6.1. The Customer may cancel the Ramp Services without charge by providing written notice to Serco at least 48 hours before the Ramp Services are due to delivered. In the event that the Customer wishes to cancel in full or in part less than 48 hours before the Services are due to be delivered, Serco reserves the right to levy a cancellation charge of up to 100% of the Ramp Charges which were due which shall become payable in accordance with clause 4 above.
6.2. Where Customer makes changes to the requested Ramp Services including and without limitation changes to; hotel bookings, catering requirements or taxi services ordered, for which Serco becomes liable to pay additional costs Serco shall be entitled to charge Customer for any such additional costs reasonably incurred in affecting those changes.
7. Matters beyond Serco's reasonable control
7.1. Serco is not liable for any breach of this Contract caused by matters beyond its reasonable control including acts of God, fire, lightning, explosion, war, disorder, flood, industrial disputes (whether or not involving Serco's employees), weather of exceptional severity, unavoidable hardware or software failures, or acts of local or central government or other authorities.
7.2. Provision of Ramp Services shall at all times be subject to priorities as set by the Site operational requirements/status.

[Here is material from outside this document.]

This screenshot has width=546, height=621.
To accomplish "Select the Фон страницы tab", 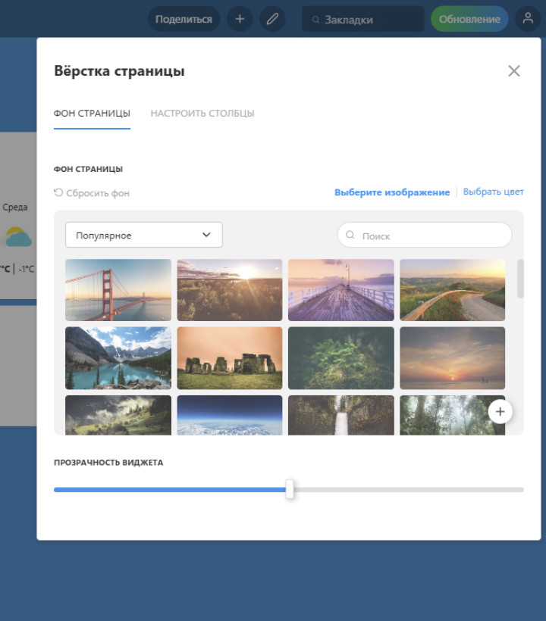I will 92,114.
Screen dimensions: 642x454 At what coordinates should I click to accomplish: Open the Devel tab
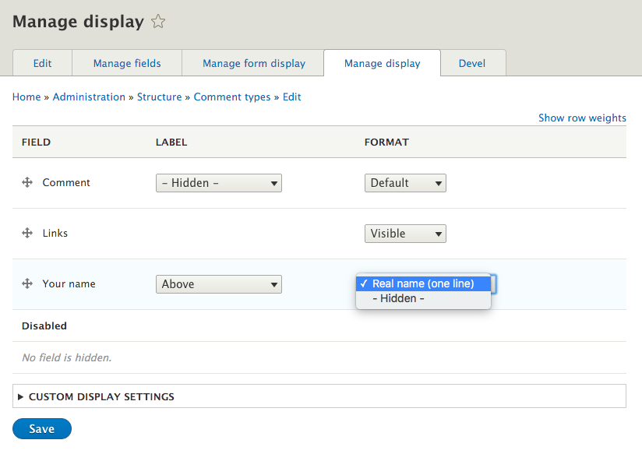pos(472,63)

8. Security and health and safety
8.1. Customer, Customer customers, agents or personnel shall comply at all times whilst on the Site with any applicable safety and/or health and safety legislation or procedures in place at the Site and shall comply immediately with any instruction relating to the same issued by Serco of RAF personnel.
9.1. If any provision of this Contract is held by any court or other competent authority to be invalid or unenforceable in whole or in part, the validity of the other provisions of this Contract and the remainder of the provision in question shall not be affected.
9.2. Serco and customer acknowledge and agree that this Contract does not constitute, create or give effect to a joint venture, pooling arrangement principal/ agency relationship, partnership or formal business organisation of any kind and neither Serco nor Customer will have the right to bind the other without the other’s express prior written consent.
9.3. No failure or omission of Serco to enforce or observe any provision of this Contract, or the failure of Serco to exercise any right or remedy to which it is entitled hereunder, will constitute a waiver thereof and will not cause a diminution of the obligations established by this Contract.
9.4. This Contract is the entire agreement between the parties on the subject matter contained herein and supersedes all representations, communications and prior agreements between the parties in that regard.
9.5. Unless expressly provided in this Contract, no term of this Contract is enforceable pursuant to the Contracts (Rights of Third Parties) Act 1999 by any person who is not a party to it.
9.6. This Contract shall be governed by and construed in accordance with English law.
9.7. In the event of any dispute arising between the parties in connection with this Contract which cannot be resolved by the parties immediate representatives, senior representatives of the parties will, within ten (10) days of a written request from either party to the other, meet in good faith to attempt to resolve the dispute without recourse to legal proceedings, failing which this Contract is subject to the exclusive jurisdiction of the Courts of England and to which both parties hereby submit.